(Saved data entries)
· · · · · · ·
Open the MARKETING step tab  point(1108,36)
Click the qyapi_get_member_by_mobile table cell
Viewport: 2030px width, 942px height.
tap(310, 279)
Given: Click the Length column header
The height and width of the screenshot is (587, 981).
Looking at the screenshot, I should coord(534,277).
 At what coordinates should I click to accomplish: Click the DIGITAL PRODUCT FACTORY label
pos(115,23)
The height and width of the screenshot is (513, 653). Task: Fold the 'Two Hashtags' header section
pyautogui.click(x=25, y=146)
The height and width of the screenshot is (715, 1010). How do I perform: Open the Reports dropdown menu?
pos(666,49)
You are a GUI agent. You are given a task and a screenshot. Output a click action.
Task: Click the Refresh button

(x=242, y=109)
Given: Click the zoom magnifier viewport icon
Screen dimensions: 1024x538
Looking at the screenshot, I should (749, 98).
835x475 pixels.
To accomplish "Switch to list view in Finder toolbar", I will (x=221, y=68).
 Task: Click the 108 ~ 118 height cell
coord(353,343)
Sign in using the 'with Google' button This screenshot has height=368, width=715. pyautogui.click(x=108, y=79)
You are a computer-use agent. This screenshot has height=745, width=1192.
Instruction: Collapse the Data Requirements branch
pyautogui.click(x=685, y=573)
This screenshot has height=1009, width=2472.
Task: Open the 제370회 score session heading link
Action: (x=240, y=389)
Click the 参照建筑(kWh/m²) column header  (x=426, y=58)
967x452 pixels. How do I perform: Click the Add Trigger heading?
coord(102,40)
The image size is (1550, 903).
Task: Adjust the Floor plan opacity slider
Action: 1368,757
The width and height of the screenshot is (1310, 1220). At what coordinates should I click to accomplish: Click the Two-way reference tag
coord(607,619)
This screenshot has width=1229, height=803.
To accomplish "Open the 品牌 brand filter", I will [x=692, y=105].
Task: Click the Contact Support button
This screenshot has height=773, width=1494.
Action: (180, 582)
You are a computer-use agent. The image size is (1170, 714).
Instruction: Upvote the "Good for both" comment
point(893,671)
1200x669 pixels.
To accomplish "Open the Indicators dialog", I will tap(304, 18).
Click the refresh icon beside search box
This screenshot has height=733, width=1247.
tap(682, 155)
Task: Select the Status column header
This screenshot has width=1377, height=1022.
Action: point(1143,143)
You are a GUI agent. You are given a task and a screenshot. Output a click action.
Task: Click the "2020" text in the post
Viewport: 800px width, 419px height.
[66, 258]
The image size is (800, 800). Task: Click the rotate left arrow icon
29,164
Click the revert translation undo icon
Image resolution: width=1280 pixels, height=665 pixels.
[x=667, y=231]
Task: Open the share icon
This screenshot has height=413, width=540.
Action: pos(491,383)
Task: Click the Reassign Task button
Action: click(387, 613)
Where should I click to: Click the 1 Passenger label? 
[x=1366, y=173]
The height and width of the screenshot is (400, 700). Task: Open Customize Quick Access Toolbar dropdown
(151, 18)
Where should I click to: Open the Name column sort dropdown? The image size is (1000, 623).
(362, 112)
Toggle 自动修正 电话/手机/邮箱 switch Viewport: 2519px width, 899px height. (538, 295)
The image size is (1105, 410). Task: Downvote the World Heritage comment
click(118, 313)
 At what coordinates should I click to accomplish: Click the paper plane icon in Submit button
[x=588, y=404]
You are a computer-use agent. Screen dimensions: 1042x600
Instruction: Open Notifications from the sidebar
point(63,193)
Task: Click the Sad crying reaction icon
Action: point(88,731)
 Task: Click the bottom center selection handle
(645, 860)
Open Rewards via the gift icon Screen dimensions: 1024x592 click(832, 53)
· · · · · · ·
(Assignment)
Word for word, restate the lines of the data above that fall between the line holding "Instruction: Upvote the" and the line holding "in the post", inclusive, and no other lines.

(Written solution)
Instruction: Upvote the "Good for both" comment
point(893,671)
1200x669 pixels.
To accomplish "Open the Indicators dialog", I will tap(304, 18).
Click the refresh icon beside search box
This screenshot has height=733, width=1247.
tap(682, 155)
Task: Select the Status column header
This screenshot has width=1377, height=1022.
Action: point(1143,143)
You are a GUI agent. You are given a task and a screenshot. Output a click action.
Task: Click the "2020" text in the post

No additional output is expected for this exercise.